Energy efficiency is one of the most important factors in domestic homes today. Between the climate crisis and the cost-of-living crisis, energy costs are unsustainable and difficult to justify; environmentally-friendly changes to the home are vital for addressing both sides of the equation. But what are the best ways to reduce emissions domestically?
The vast majority of homes in the UK now have double-glazed windows fitted as standard, and all new-build homes must also feature at least double glazing, if not triple-glazing as with homes under flight paths.
Double-glazed windows are windows with two panes, separated by a thin vacuum space. This gap prevents heat and sound energy from transferring via the panes, as there is less matter via which energy can be transferred. Double-glazing has been instrumental in the fight to improve energy efficiency in homes, and its benefits are palpable against older and traditional sash windows.
Heating systems are the predominant force in domestic energy usage, with the costs of heating the home having been keenly felt by many in recent years.
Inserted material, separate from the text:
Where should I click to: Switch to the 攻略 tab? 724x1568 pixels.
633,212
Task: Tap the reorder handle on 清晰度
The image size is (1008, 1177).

Naturally, then, addressing the energy efficiency of domestic heating systems is a smart approach for saving money as well as saving the environment.
Under-floor heating systems were previously treated as luxury installations as opposed to energy-efficient mediums, but when paired with electric boilers can be highly effective in reducing the energy load of a given room. Under-floor heating works like a conventional radiator, but instead comprises a series of pipes that direct water more completely around a space.
Where heating systems are the most impactful active system to interact with when thinking energy efficiency, insulation is the most impactful passive system to design in the same regard. Insulation ensures heat is retained in spaces, reducing the amount of energy required to keep a domestic space comfortable. Cavity wall insulation is highly effective at reducing energy bills, and can save more than a tonne of carbon dioxide emissions per detached home per year.
Finally, a small but effective change that can be made in the home relates to lighting. Older incandescent bulbs are by and large an invention of the past, and where much better at generating heat than they were at generating light. Today, though, even better iterations of the lightbulb exist than the halogen bulbs that replaced them. LED bulbs are commonplace, thanks to breakthroughs in semiconductor engineering. LEDs take a minimal amount of electricity to run, and are highly efficient as well as long-lasting.